• **Goal of the exercise**
Look through the material beneath and copy each line with the word "Choose".

******

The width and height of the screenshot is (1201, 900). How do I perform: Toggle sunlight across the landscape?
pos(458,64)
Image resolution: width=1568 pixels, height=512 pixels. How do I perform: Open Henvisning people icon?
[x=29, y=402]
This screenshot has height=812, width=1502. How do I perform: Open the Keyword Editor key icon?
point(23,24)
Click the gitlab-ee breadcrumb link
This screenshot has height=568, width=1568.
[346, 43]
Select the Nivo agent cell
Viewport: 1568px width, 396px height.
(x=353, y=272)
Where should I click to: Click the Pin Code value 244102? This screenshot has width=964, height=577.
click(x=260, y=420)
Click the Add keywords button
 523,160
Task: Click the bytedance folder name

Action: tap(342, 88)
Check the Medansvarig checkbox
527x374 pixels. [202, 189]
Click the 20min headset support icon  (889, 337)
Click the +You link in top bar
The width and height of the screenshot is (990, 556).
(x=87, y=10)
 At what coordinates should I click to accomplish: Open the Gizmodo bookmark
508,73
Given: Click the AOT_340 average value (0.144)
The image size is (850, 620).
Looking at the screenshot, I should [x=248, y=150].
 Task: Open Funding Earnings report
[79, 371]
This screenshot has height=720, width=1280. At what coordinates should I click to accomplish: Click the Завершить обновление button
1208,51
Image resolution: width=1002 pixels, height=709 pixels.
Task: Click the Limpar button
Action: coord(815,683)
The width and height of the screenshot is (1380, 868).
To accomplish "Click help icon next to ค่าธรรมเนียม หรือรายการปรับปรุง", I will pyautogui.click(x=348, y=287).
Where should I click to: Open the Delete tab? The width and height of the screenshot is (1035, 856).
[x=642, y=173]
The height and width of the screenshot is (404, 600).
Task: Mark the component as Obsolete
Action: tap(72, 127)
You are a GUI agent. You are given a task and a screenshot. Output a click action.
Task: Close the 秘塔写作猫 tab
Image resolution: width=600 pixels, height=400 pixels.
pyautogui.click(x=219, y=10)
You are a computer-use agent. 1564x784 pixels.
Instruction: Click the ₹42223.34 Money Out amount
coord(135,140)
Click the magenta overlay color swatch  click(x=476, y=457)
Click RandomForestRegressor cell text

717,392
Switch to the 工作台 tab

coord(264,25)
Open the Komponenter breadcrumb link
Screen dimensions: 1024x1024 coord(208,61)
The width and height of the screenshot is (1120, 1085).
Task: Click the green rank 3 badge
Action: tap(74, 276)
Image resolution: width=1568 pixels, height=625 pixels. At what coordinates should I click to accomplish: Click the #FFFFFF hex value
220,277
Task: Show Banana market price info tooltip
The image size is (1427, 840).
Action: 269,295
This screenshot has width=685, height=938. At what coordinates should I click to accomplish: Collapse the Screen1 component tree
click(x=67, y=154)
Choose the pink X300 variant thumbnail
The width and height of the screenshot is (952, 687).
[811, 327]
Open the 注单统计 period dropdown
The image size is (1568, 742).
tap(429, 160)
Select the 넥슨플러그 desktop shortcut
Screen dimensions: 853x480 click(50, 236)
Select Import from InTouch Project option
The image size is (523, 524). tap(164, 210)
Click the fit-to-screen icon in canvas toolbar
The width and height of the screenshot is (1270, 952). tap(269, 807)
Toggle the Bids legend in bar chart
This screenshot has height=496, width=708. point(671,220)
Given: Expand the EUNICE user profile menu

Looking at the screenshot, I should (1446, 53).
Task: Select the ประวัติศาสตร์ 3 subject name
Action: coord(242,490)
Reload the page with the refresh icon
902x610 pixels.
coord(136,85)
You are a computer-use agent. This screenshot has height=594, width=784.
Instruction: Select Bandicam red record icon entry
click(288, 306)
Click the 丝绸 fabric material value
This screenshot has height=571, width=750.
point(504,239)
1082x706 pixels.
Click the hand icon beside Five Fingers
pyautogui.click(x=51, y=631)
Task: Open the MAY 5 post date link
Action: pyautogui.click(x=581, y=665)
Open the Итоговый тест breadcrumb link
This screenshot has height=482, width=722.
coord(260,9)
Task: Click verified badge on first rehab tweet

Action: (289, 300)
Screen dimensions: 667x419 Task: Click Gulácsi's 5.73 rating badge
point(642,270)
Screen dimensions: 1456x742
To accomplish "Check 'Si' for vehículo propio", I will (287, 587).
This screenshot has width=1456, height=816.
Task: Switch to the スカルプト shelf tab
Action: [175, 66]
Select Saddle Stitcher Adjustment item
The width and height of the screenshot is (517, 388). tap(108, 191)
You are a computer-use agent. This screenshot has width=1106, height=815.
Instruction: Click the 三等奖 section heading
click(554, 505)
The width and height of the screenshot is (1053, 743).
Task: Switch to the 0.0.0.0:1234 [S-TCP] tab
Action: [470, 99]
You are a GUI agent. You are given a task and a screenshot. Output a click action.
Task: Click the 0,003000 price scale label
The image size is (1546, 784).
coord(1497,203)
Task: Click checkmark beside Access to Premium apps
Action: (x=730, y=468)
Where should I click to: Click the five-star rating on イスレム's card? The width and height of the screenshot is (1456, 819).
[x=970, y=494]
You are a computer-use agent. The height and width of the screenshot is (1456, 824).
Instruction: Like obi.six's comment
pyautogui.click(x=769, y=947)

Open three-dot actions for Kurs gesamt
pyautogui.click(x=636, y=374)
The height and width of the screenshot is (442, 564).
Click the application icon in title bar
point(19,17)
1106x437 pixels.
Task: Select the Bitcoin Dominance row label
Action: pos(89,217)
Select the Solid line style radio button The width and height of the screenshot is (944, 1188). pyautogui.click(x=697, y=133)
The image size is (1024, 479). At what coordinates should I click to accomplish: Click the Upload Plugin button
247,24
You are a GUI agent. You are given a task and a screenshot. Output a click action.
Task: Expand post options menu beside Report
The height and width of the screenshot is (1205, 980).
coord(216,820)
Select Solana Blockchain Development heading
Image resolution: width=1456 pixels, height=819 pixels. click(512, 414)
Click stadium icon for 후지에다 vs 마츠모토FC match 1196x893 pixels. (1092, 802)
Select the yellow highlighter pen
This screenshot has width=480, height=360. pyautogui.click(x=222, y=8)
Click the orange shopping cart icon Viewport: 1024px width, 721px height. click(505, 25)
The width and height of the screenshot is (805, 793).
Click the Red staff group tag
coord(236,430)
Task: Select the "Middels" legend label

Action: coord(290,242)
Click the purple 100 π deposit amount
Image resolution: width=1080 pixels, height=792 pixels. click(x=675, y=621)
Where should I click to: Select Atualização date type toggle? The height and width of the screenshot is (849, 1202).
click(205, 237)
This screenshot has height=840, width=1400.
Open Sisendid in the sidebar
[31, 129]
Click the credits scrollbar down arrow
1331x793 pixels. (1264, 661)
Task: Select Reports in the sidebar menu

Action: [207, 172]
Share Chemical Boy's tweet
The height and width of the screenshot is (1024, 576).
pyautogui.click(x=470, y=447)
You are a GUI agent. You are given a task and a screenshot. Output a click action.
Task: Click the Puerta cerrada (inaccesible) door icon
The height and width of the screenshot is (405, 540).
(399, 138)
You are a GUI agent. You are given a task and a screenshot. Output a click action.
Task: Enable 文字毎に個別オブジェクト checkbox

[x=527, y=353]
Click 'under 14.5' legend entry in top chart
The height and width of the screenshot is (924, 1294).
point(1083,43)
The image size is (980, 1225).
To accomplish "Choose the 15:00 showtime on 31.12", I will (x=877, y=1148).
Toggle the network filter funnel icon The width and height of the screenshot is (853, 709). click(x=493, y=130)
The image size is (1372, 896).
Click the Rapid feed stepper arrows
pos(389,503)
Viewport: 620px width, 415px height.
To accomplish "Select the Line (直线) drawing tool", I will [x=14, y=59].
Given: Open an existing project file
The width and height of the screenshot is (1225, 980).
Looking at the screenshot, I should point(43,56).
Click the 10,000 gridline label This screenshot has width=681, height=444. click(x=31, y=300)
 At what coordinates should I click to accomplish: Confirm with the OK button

******

• **Result**
Choose the pink X300 variant thumbnail
To accomplish "Choose the 15:00 showtime on 31.12", I will (x=877, y=1148).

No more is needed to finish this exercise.